A rodovia RJ-124, conhecida como Via Lagos, foi alvo de um alerta técnico sobre risco de desabamento repentino do pavimento. O documento, enviado pela concessionária CCR ao DER-RJ em julho, atribui o problema a falhas nas estruturas de drenagem da via.
Segundo o relatório, há problemas considerados críticos em pelo menos sete pontos entre os quilômetros 0 e 30, no trecho que liga Rio Bonito a São Pedro da Aldeia. Entre as ocorrências descritas estão rachaduras, trincas, infiltrações e rupturas em bueiros, com possibilidade de abertura de crateras e afundamento da pista.
Concessionária cita impasse para fazer obras
A CCR afirma que não possui autorização para executar as intervenções necessárias para evitar o desabamento. A empresa sustenta que as obras não fazem parte das obrigações originais do contrato de concessão de 1996.
De acordo com a concessionária, os termos aditivos que estenderam a concessão da Via Lagos até 2047 incluíam essas intervenções, mas foram julgados ilegais pelo Tribunal de Contas do Estado do Rio de Janeiro em 2022. Por isso, segundo a empresa, não seria possível colocá-las em prática neste momento.
TCE-RJ nega bloqueio para manutenção de segurança
O entendimento da concessionária, porém, é contestado pela própria Corte de Contas. Em resposta ao jornal O Globo, o gabinete do conselheiro relator Rodrigo do Nascimento afirmou que nenhuma decisão do TCE-RJ impede obras de engenharia ou serviços de manutenção voltados à segurança na Via Lagos.
Na ocasião, o tribunal havia questionado a prorrogação por entender que os aditivos poderiam impactar o valor do pedágio sem comprovação de vantagem técnica ou econômica para o poder público e para os usuários. Depois de uma suspensão temporária para negociações de modernização contratual, o processo voltou a tramitar normalmente.
Órgãos reguladores acompanham a situação
Agetransp e DER-RJ informam que fiscalizam a rodovia, avaliam as intervenções necessárias e mantêm tratativas para priorizar melhorias no sistema de drenagem. Enquanto isso, o alerta técnico reforça a preocupação com a segurança dos motoristas que trafegam pelo trecho.

> _DETALHES DO EXERCÍCIO_
Substitua "drenagem" por "escoamento" no trecho do texto sobre a Via Lagos que começa com as palavras que contêm "A rodovia RJ-124, conhecida" e termina com "concessão de 1996.", e reescreva esse trecho.

[Dados de localização por coordenadas de pixel]
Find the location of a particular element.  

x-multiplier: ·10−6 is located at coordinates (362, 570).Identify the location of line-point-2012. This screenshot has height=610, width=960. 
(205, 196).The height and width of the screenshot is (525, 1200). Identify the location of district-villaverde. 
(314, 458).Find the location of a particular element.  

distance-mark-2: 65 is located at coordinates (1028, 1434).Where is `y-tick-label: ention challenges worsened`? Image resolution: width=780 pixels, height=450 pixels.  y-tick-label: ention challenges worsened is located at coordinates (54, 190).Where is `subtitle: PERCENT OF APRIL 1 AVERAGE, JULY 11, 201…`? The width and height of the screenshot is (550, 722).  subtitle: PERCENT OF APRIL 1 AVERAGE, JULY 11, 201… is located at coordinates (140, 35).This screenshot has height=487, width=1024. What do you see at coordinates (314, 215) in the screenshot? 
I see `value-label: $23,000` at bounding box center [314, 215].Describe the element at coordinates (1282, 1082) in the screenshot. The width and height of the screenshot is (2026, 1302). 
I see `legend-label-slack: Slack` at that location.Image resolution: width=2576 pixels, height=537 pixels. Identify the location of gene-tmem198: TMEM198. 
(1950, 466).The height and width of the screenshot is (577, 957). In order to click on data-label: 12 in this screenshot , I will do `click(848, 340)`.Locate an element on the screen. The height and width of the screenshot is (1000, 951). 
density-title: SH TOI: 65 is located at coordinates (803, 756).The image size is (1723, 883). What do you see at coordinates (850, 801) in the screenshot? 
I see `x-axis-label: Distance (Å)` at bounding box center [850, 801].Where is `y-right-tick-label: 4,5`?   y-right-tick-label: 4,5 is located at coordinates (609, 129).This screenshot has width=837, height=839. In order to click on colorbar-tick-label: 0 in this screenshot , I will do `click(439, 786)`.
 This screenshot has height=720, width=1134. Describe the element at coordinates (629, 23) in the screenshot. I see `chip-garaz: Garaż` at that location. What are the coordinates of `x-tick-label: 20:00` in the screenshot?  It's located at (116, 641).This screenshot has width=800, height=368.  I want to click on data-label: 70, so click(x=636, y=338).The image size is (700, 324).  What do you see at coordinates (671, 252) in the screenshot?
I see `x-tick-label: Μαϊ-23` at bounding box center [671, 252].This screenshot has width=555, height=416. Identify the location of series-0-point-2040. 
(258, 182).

> _RESPOSTA FINAL_
A rodovia RJ-124, conhecida como Via Lagos, foi alvo de um alerta técnico sobre risco de desabamento repentino do pavimento. O documento, enviado pela concessionária CCR ao DER-RJ em julho, atribui o problema a falhas nas estruturas de escoamento da via.
Segundo o relatório, há problemas considerados críticos em pelo menos sete pontos entre os quilômetros 0 e 30, no trecho que liga Rio Bonito a São Pedro da Aldeia. Entre as ocorrências descritas estão rachaduras, trincas, infiltrações e rupturas em bueiros, com possibilidade de abertura de crateras e afundamento da pista.
Concessionária cita impasse para fazer obras
A CCR afirma que não possui autorização para executar as intervenções necessárias para evitar o desabamento. A empresa sustenta que as obras não fazem parte das obrigações originais do contrato de concessão de 1996.